Required work: Set down word for word each line from the start of the listing through the line that contains "Given: Open the 巡检 magnifier icon", both included.

Source material:
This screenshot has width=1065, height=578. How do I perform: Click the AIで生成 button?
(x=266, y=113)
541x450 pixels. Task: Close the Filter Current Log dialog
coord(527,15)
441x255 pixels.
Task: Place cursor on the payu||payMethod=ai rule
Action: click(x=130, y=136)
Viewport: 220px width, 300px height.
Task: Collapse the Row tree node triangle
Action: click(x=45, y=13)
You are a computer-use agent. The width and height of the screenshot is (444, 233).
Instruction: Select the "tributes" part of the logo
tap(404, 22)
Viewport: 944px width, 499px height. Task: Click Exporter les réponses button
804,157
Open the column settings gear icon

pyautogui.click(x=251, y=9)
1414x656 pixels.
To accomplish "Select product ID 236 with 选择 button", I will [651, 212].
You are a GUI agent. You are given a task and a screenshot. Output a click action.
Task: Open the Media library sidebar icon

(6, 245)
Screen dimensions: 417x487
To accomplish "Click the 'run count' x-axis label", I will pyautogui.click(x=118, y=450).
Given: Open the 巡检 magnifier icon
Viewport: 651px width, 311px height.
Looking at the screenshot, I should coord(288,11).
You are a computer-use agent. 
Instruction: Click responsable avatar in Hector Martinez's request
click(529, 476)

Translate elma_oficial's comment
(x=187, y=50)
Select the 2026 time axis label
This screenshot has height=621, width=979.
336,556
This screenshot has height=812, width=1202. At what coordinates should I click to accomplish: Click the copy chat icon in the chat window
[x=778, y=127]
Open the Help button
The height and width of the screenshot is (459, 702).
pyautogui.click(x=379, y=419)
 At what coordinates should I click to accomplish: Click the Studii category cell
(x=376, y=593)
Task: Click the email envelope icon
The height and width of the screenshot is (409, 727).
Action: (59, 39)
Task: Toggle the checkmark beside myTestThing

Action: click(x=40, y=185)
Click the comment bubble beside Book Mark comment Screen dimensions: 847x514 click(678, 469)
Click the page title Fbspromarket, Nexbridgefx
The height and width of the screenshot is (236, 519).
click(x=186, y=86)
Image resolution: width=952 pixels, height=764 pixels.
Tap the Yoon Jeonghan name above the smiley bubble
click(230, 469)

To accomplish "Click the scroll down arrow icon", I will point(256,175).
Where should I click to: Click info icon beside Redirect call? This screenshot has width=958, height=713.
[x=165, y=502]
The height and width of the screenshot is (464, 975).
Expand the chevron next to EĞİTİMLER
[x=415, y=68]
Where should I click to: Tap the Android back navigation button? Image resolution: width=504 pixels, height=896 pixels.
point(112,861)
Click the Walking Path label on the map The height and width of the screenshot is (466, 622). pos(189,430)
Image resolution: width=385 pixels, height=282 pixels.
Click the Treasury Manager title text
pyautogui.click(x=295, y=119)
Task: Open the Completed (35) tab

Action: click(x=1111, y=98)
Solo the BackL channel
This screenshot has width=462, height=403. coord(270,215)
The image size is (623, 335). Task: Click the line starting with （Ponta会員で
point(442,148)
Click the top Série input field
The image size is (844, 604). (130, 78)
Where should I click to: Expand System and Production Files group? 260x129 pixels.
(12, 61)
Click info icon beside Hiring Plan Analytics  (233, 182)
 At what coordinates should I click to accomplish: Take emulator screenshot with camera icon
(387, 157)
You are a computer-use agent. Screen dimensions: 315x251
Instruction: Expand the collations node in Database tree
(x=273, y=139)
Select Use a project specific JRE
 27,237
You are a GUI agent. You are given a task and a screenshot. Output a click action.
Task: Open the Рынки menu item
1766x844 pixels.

Solution to this task:
This screenshot has width=1065, height=578. How do I perform: Click the AIで生成 button?
(x=266, y=113)
541x450 pixels. Task: Close the Filter Current Log dialog
coord(527,15)
441x255 pixels.
Task: Place cursor on the payu||payMethod=ai rule
Action: click(x=130, y=136)
Viewport: 220px width, 300px height.
Task: Collapse the Row tree node triangle
Action: click(x=45, y=13)
You are a computer-use agent. The width and height of the screenshot is (444, 233).
Instruction: Select the "tributes" part of the logo
tap(404, 22)
Viewport: 944px width, 499px height. Task: Click Exporter les réponses button
804,157
Open the column settings gear icon

pyautogui.click(x=251, y=9)
1414x656 pixels.
To accomplish "Select product ID 236 with 选择 button", I will [651, 212].
You are a GUI agent. You are given a task and a screenshot. Output a click action.
Task: Open the Media library sidebar icon

(6, 245)
Screen dimensions: 417x487
To accomplish "Click the 'run count' x-axis label", I will pyautogui.click(x=118, y=450).
Given: Open the 巡检 magnifier icon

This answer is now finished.